How many lines of the listing below contain the string "icon"? Case counts. Reply with the number alone.

————————

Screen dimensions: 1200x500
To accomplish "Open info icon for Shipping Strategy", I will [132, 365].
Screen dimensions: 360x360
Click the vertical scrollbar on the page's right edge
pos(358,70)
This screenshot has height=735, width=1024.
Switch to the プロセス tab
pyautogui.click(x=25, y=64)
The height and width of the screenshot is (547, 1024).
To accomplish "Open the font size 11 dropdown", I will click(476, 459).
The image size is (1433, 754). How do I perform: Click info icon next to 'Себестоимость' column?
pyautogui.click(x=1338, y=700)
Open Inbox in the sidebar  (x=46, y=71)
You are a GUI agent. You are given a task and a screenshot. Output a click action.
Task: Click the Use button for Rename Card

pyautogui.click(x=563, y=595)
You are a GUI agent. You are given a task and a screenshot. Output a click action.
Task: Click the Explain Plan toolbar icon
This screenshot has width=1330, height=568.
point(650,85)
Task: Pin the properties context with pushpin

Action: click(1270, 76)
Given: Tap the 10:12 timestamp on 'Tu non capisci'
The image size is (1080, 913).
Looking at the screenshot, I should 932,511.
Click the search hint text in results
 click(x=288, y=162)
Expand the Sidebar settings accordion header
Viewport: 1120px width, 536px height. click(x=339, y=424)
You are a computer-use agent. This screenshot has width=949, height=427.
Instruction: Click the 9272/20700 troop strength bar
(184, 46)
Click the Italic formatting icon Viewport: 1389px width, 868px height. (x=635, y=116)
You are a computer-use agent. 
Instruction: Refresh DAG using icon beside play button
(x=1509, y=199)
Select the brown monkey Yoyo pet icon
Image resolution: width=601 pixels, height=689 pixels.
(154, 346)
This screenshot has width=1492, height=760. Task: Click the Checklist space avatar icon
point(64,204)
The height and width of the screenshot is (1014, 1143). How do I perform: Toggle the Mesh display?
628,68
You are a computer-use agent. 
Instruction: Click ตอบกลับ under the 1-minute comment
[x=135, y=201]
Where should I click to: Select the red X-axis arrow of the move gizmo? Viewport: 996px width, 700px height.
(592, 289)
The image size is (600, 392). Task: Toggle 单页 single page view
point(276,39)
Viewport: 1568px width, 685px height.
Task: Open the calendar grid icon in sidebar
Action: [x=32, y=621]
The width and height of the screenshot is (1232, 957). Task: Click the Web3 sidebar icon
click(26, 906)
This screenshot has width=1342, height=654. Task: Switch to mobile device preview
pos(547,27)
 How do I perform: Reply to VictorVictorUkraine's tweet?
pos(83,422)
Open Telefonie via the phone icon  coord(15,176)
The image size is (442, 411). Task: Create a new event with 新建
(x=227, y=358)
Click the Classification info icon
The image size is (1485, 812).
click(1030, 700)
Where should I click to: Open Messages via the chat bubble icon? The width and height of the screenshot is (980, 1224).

————————

FULL ANSWER
12